*PROBLEM TO SOLVE:* Show all lines of the listing that contain the word "will".

*ENTRIES PROVIDED:*
-------------------------

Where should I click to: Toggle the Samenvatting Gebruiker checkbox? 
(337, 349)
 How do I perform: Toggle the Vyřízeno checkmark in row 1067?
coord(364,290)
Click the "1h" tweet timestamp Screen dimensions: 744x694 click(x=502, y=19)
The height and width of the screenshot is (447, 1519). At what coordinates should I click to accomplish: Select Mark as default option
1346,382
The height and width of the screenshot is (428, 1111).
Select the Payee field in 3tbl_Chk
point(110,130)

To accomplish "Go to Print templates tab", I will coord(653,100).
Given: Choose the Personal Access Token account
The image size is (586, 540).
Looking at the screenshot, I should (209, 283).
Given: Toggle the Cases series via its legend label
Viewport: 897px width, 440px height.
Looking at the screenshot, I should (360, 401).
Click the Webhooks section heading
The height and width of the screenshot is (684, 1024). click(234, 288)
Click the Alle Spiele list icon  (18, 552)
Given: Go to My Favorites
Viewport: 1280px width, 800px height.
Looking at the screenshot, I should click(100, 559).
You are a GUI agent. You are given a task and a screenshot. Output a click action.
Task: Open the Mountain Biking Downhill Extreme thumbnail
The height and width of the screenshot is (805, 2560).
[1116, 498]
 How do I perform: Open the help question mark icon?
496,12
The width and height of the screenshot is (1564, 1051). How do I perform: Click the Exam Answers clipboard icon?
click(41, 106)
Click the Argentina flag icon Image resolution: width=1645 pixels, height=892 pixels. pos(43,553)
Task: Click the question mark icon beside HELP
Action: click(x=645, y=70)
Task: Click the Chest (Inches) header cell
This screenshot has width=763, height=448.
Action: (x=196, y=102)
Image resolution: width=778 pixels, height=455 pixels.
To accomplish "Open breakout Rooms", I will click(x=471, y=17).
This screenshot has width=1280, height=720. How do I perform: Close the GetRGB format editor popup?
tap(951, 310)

-------------------------

*EXERCISE SOLUTION:*
To accomplish "Go to Print templates tab", I will coord(653,100).
To accomplish "Open breakout Rooms", I will click(x=471, y=17).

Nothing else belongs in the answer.